Key Decisions

July 2012 – State Not Liable For Failing To Light Roadways

(filed under: Key Decisions Archive | August 16, 2012)

The State Was Not Liable For Failing To Light Public Roadways

Mixon v. State Pacific Gas & Electric
(Cal. Ct. of App., 1st Dist.), filed May 29, 2012 

KEY FACTS

A motorist struck and injured a boy walking with his family while crossing the street at an intersection. The intersection has a marked crosswalk, but no signal lights and no street lights directly overhead. The injured boy and his siblings sued the motorist, the State of California and Pacific Gas & Electric Company (PG&E).

The plaintiffs sued the State alleging that it maintained the street intersection in a dangerous condition because of the lighting configuration, lack of traffic control signals and signs, the placement of signs, the type of crosswalk markings, and the grade of the intersection. They sued PG&E for allegedly failing to provide adequate lighting with overhead street lights.

The trial court granted the State and PG&E summary judgment. It found that the intersection was not in a dangerous condition and that there was no duty to provide lighting.

HOLDING & REASONING

The Court of appeal affirmed.

A “[d]angerous condition” in a public property is defined as “a condition of property that creates a substantial (as distinguished from a minor, trivial or insignificant) risk of injury when such property . . . is used with due care in a manner in which it is reasonably foreseeable that it will be used.”

Third party conduct by itself, unrelated to the condition of the property, does not constitute a “dangerous condition” for which a public entity may be held liable. There must be a defect in the physical condition of the property and that defect must have some causal relationship to the third party conduct that injures the plaintiff for a public entity to be liable.

A public entity is under no duty to light its streets. Since there was no duty to provide lighting, there was no negligence in failing to provide brighter lighting or consistently bright lighting.

The Legislature has expressly declared that “[a] condition is not a dangerous condition . . . merely because of the failure to provide regulatory traffic control signals, stop signs, yield right-of-way signs, or speed restrictions signs, as described by the Vehicle Code, or distinctive roadway markings [of parallel dividing lines] as described in Section 21460 of the Vehicle Code.” Thus, the state could not be liable because of anything having to do with signals or signs.

The undisputed facts established the grade of the road was within specifications. The State could not be liable because of the grade of the road.

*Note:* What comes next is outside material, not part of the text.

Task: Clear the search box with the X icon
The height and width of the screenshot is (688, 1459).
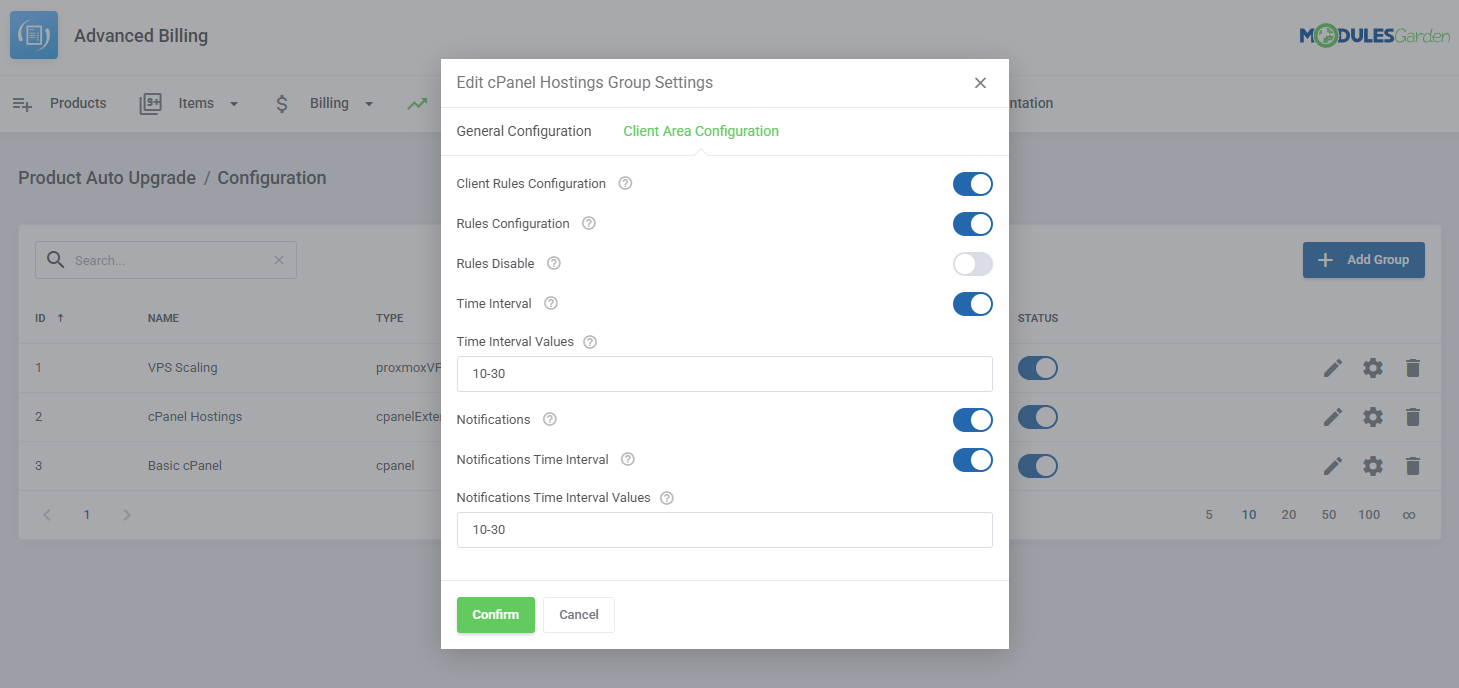Action: click(279, 259)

A public utility, like PG&E, cannot be charged with greater liability than the public entity itself in regard to the lighting.

ANALYSIS

The court rejected the plaintiffs’ argument that dim lighting would give rise to a cause of action even if zero lighting would not support a cause of action. The court also rejected several other companion arguments based on criticisms of the crosswalk and intersection.